Adipose-derived MSC extracellular vesicles ameliorate sepsis by reprogramming macrophages via miR-21-5p targeting PELI1

Guannan Zhou; Jieqiong Song; Lizhen Xuan; Zhunyong Gu; Yimei Liu; Cheng Xu; Hongyu He

doi:10.17305/bb.2025.11971

Authors

Guannan Zhou Department of Intensive Care Unit, Zhongshan Hospital, Fudan University, Shanghai, China; Department of Gynecology, The Obstetrics and Gynecology Hospital of Fudan University, Shanghai, China.
Jieqiong Song Department of Intensive Care Unit, Zhongshan Hospital, Fudan University, Shanghai, China
Lizhen Xuan Department of Intensive Care Unit, Zhongshan Hospital, Fudan University, Shanghai, China
Zhunyong Gu Department of Intensive Care Unit, Zhongshan Hospital, Fudan University, Shanghai, China
Yimei Liu Department of Intensive Care Unit, Zhongshan Hospital, Fudan University, Shanghai, China
Cheng Xu Department of Breast Surgery, Yangpu Hospital, School of Medicine, Tongji University, Shanghai, China
Hongyu He Department of Intensive Care Unit, Zhongshan Hospital, Fudan University, Shanghai, China

DOI:

https://doi.org/10.17305/bb.2025.11971

Keywords:

ADMSCs, extracellular vesicles, EVs, sepsis, macrophages, IL-10, miR-21-5p

Abstract

Sepsis is a common and life-threatening condition encountered in intensive care units (ICUs).

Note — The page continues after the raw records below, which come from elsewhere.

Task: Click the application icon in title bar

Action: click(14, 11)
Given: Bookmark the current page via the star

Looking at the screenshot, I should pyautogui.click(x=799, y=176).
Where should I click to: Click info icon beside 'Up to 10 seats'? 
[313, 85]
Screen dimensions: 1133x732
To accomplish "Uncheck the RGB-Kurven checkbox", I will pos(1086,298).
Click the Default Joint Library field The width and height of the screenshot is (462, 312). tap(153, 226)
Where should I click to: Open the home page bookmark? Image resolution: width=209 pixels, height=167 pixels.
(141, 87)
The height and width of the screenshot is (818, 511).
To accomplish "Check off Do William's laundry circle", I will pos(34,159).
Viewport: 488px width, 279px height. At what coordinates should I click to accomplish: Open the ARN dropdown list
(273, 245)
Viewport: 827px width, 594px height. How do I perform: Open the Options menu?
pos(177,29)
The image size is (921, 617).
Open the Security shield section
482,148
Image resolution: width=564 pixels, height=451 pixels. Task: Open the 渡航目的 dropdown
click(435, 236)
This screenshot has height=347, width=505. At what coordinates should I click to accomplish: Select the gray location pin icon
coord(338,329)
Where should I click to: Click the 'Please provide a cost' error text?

Mesenchymal stromal cells (MSCs) and their small extracellular vesicles (EVs) have emerged as promising nanotherapeutics, particularly in the context of COVID-19. This study evaluates the efficacy and mechanisms of adipose-derived MSC EVs (ADMSC-EVs) in a lipopolysaccharide (LPS)-induced sepsis model. We quantified M2 macrophages and IL-10 in peripheral blood mononuclear cells (PBMCs) from both septic patients and healthy donors. ADMSCs and their EVs were isolated, and EVs were administered to LPS-challenged mice. Macrophage phenotypes in lung tissue were analyzed using flow cytometry and immunofluorescence. The biodistribution of EVs was traced with PKH67 green fluorescent cell linker dye (PKH-67), and the signaling pathways involved in macrophage reprogramming were examined. ADMSC-EVs efficiently entered macrophages, promoted M2 polarization, suppressed inflammation, and improved survival rates in septic mice. Biodistribution studies demonstrated widespread organ accumulation, with notable localization in the lungs, liver, and kidneys. Mechanistically, the EV cargo miR-21-5p targeted Pellino E3 ubiquitin protein ligase 1 (PELI1), driving M2 polarization in vivo, which was accompanied by increased IL-10 levels. These findings position ADMSC-EVs as a viable cell-free therapeutic approach for mitigating LPS-induced sepsis through the delivery of miR-21-5p to PELI1, thereby supporting further development of EV-based immunomodulatory strategies for sepsis management.